### Supplied data
________________

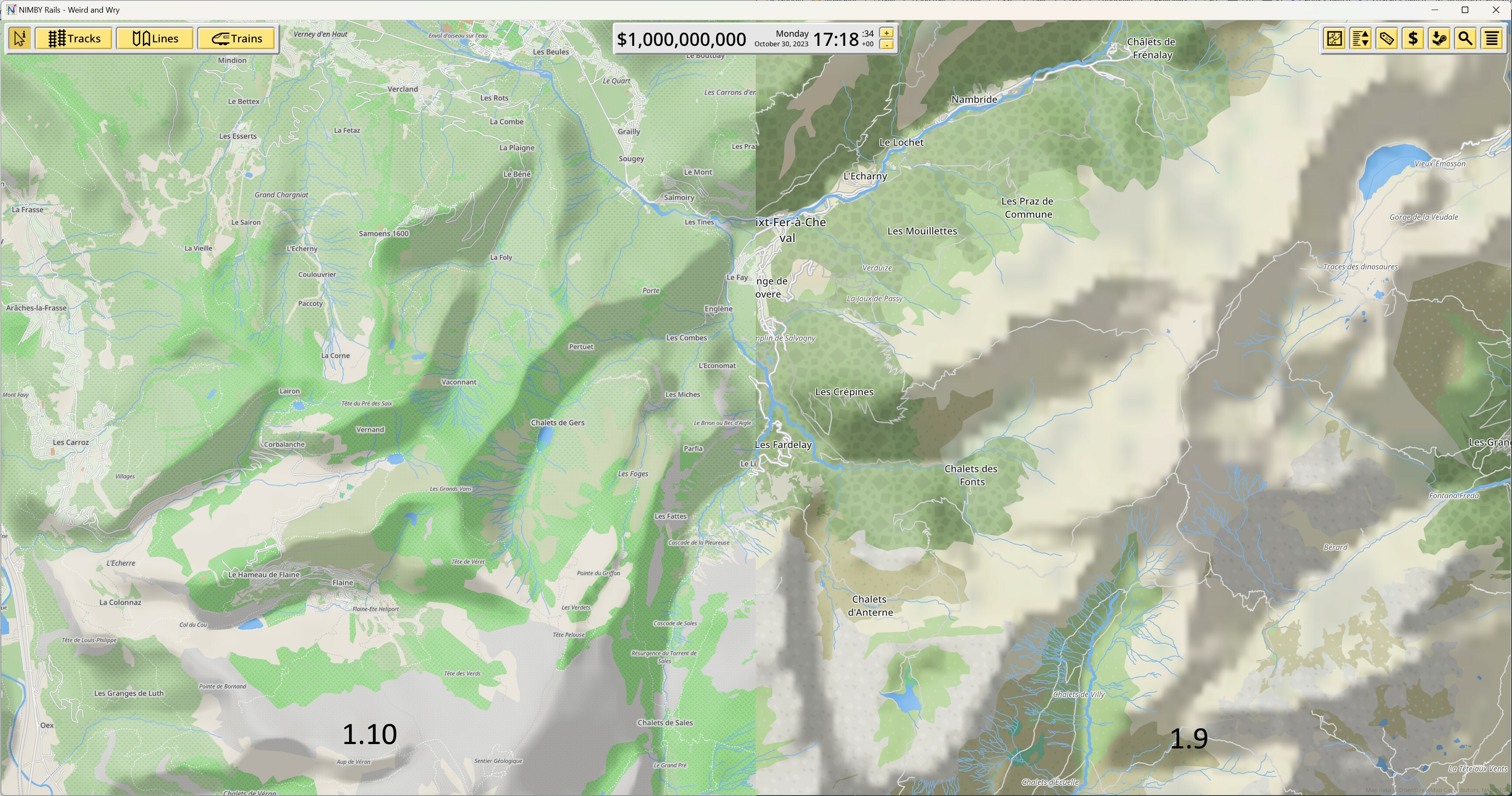
Task: Open the hamburger main menu icon
Action: (1491, 39)
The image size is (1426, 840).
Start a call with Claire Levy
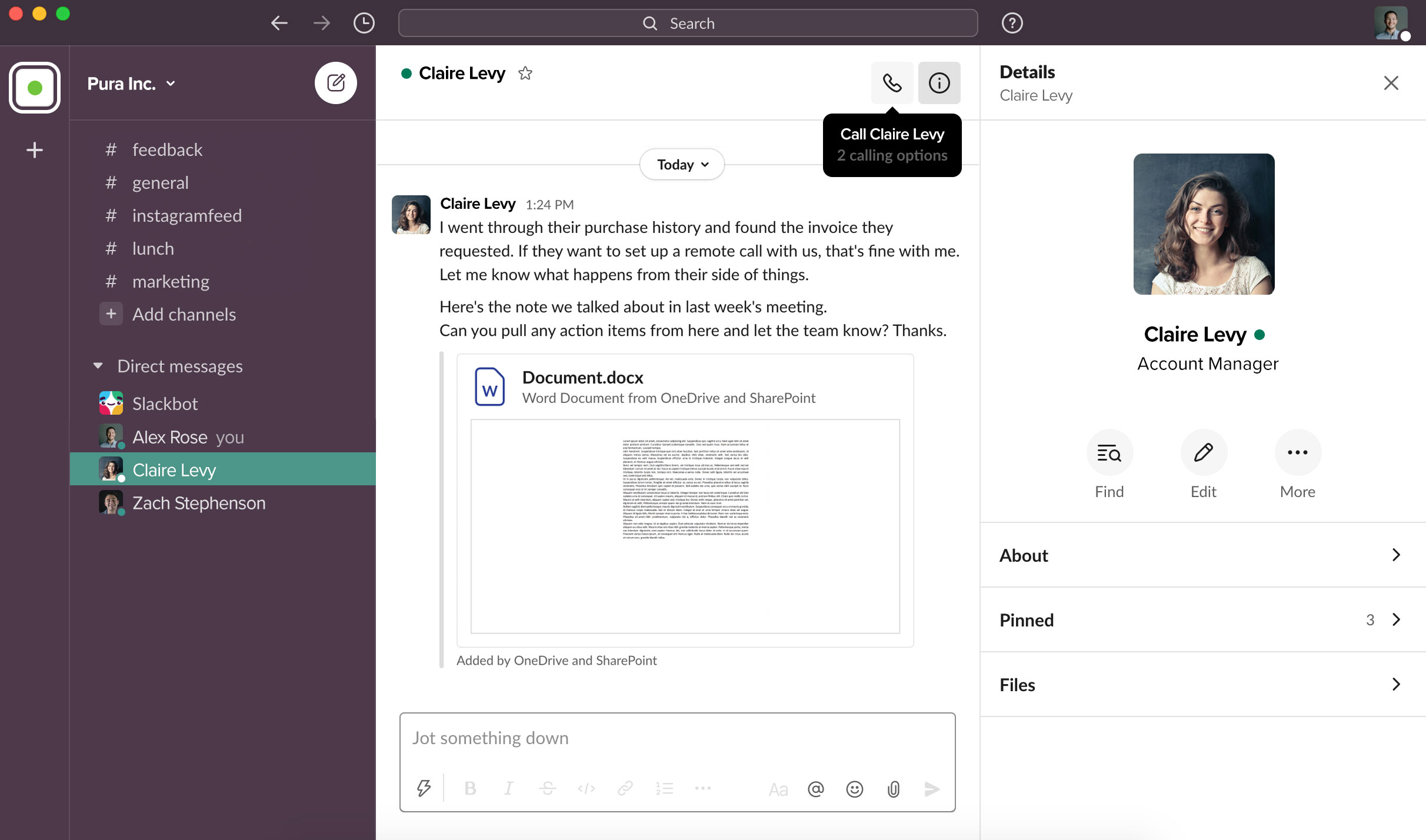(892, 82)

________________

Put the rows above into a two-column CSV headed request and answer, with one line for each row. Quote every field, replace line breaks with spaces, and leave out the pictures.

request,answer
"","Task: Open the hamburger main menu icon Action: (1491, 39)"
"The image size is (1426, 840). Start a call with Claire Levy","(892, 82)"